* _Material for the task_
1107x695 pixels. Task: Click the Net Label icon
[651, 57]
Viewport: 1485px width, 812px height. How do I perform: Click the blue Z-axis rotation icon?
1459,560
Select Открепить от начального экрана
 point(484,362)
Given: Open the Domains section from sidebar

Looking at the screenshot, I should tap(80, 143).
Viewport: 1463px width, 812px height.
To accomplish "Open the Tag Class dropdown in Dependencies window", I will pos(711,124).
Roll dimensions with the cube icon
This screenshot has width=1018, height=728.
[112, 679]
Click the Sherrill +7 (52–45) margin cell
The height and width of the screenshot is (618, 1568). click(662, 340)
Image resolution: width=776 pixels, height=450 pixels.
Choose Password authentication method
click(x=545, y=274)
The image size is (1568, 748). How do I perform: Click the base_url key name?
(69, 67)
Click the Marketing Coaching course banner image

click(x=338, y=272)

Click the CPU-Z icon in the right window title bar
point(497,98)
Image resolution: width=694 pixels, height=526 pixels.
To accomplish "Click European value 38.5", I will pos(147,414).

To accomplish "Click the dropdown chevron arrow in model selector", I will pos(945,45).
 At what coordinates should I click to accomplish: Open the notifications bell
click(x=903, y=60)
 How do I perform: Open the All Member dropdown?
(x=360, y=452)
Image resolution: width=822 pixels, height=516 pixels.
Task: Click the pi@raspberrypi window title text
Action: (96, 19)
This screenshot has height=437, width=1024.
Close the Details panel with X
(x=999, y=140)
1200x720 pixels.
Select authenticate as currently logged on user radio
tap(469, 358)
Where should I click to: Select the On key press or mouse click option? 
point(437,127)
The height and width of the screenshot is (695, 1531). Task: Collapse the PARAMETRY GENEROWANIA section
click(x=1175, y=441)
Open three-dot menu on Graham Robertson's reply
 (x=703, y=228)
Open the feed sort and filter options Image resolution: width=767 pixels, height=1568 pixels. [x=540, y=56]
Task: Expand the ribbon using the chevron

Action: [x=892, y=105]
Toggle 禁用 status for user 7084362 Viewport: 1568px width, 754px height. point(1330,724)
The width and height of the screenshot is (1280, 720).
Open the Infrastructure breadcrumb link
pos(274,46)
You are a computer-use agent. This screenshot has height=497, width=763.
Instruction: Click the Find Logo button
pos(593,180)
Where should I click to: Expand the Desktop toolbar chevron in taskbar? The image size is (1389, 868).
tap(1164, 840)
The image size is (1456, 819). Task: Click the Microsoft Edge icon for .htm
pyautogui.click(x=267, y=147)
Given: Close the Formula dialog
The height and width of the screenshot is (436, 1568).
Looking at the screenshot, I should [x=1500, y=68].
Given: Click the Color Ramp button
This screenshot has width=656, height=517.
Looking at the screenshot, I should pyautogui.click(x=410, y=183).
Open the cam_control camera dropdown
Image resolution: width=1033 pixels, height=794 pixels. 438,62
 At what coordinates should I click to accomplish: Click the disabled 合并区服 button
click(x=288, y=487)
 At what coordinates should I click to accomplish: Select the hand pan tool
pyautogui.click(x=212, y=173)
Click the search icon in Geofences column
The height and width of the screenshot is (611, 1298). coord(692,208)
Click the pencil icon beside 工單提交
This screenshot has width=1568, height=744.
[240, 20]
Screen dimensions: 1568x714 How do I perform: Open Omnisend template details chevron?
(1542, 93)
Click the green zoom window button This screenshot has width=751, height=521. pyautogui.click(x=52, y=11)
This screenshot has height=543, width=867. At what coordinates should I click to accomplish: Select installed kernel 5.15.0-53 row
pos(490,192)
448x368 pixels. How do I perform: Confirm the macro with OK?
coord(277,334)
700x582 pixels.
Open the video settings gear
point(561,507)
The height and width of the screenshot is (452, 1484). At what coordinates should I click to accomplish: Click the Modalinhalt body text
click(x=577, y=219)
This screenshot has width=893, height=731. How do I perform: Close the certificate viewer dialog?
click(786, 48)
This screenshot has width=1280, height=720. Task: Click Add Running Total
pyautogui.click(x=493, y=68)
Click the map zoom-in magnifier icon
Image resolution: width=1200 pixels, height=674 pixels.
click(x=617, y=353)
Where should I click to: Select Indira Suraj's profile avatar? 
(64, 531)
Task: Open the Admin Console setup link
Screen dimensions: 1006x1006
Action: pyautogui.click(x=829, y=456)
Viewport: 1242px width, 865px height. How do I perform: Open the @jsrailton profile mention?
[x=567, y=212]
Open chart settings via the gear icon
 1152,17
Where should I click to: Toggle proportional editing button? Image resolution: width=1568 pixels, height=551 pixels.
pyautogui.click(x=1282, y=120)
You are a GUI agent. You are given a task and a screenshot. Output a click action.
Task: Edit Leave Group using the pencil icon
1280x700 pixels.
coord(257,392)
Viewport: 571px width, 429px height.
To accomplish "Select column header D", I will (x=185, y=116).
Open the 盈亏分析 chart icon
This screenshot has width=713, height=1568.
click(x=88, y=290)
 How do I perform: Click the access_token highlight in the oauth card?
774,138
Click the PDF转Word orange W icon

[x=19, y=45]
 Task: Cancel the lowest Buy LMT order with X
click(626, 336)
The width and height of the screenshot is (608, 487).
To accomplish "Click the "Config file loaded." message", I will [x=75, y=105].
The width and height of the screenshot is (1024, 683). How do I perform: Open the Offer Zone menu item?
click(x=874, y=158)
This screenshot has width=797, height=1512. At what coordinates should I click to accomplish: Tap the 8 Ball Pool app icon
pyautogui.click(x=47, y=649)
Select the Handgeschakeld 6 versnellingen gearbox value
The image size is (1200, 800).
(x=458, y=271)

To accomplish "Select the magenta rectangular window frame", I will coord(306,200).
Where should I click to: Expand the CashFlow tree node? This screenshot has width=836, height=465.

* _What you are asked to do_
Go through the entries above and copy each line with "value" in it.

* _Task result_
To accomplish "Click European value 38.5", I will pos(147,414).
Select the Handgeschakeld 6 versnellingen gearbox value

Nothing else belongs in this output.